→ **Description of the task**: In the entries below, find the line with "Viewport: 584px width, 514px" and the line with "You are a computer-use agent. Image"; give again those lines and every line between them, exactly.

→ **Dataset entries**:
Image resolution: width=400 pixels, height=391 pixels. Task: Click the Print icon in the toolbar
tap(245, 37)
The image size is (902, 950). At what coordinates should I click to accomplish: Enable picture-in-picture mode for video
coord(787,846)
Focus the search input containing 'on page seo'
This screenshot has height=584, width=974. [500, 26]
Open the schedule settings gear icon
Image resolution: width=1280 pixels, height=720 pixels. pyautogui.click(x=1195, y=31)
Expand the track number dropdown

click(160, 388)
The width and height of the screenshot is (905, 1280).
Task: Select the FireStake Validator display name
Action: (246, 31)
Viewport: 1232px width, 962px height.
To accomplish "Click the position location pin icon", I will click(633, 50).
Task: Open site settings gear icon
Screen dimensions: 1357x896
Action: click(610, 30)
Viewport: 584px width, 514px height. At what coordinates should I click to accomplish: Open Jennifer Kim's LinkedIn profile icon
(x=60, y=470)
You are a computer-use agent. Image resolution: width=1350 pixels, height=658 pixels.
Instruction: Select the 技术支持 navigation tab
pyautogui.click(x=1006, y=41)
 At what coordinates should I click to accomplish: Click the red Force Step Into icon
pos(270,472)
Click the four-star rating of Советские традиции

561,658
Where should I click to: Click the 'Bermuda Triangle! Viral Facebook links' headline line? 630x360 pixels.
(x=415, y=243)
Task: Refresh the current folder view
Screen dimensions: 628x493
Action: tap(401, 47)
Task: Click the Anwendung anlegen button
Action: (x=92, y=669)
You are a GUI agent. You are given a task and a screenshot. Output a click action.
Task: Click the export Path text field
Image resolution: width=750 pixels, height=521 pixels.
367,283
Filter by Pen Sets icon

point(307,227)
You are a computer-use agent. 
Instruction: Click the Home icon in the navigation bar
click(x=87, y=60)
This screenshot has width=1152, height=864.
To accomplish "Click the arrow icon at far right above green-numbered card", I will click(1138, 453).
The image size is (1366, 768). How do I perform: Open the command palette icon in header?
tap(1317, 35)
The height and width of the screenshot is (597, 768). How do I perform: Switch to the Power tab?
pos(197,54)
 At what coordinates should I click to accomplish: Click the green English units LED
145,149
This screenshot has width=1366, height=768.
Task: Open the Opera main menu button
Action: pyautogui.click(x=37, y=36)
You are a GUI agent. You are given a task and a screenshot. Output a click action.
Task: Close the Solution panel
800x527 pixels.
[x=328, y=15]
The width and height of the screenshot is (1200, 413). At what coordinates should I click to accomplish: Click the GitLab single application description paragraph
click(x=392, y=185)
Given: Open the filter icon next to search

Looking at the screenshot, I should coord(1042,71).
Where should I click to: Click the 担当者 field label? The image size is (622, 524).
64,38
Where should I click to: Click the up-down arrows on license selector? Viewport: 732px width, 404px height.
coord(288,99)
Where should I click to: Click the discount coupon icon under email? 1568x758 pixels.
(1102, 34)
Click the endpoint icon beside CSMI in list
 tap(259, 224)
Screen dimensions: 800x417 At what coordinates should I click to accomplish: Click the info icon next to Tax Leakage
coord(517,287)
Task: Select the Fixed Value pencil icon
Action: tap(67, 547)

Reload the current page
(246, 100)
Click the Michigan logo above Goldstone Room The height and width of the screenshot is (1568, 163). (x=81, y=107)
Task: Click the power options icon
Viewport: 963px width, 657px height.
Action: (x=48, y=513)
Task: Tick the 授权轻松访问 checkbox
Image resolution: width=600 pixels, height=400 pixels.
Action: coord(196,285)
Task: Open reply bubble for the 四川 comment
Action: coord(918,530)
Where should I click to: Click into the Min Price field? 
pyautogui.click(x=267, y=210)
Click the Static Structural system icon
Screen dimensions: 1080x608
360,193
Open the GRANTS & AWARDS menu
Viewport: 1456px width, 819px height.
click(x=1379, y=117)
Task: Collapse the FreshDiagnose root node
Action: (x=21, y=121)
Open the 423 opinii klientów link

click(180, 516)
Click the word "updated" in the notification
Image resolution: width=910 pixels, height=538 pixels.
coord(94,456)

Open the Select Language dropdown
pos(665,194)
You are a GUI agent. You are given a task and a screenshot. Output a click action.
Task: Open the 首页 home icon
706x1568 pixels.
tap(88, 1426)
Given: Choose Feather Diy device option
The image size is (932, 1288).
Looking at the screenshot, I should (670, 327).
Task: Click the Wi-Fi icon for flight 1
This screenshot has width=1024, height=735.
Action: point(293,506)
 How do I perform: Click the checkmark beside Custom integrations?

→ **Problem solution**:
Viewport: 584px width, 514px height. At what coordinates should I click to accomplish: Open Jennifer Kim's LinkedIn profile icon
(x=60, y=470)
You are a computer-use agent. Image resolution: width=1350 pixels, height=658 pixels.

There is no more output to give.